In Bradbury’s novel, too, there is a tension between the written and the oral. In a future, dystopian world, where literature is banned because it makes people think and opens up spaces of dangerous depth to the imagination, a few courageous dissidents preserve entire works in their memory, in order to hand them over to the civilisation of tomorrow. They have become true tabernacles of the word.
Memory and the depth of the heart are the fire to face the dark days. To keep oneself open to some tremor of revelation just when one risks drowning in superficiality.

In collaboration with: Educandato Statale Agli Angeli and Diocese of Verona

Thanks to: Zanotto Foundation

Simona Marchesini, archaeologist and linguist, studied in Pisa and Tübingen, and has taught at the universities of Tübingen and Verona. Her fields of research are the fragmentary languages of the ancient world, sociolinguistics, text linguistics and the anthropology of writing. Recently, he has been devoting himself to an integrated theory of linguistic ‘context’, which aids in the understanding of text ‘meaning’. In 2009, he founded and coordinates the research organisation Alteritas – Interaction between Peoples, which studies the dynamics of encounters between peoples in space and time. He is scientifically responsible for two European projects.

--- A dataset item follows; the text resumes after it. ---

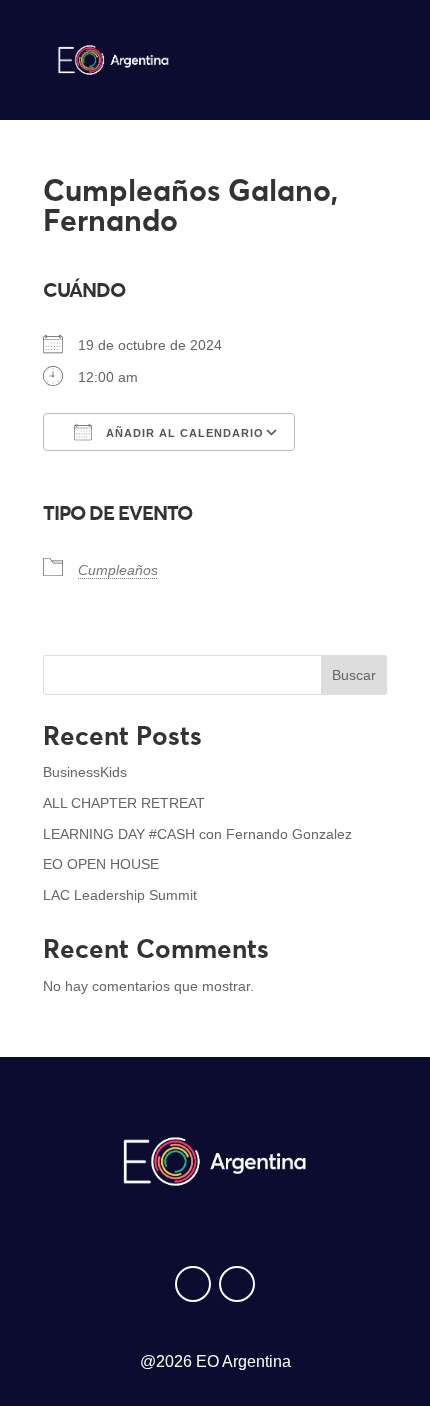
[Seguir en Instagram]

Don Paolo Alliata, After graduating in Classics from the University of Milan, Don Paolo Alliata was ordained a priest by Cardinal Carlo Maria Martini. He is vicar in the Milan parish of Santa Maria Incoronata. He has written theatrical texts on the Bible for children and young people. He is committed, through preaching and writings, to proposing interweavings between the Bible and non-religious literature. Since 2019, he has been in charge of the Service for Biblical Apostolate of the Diocese of Milan.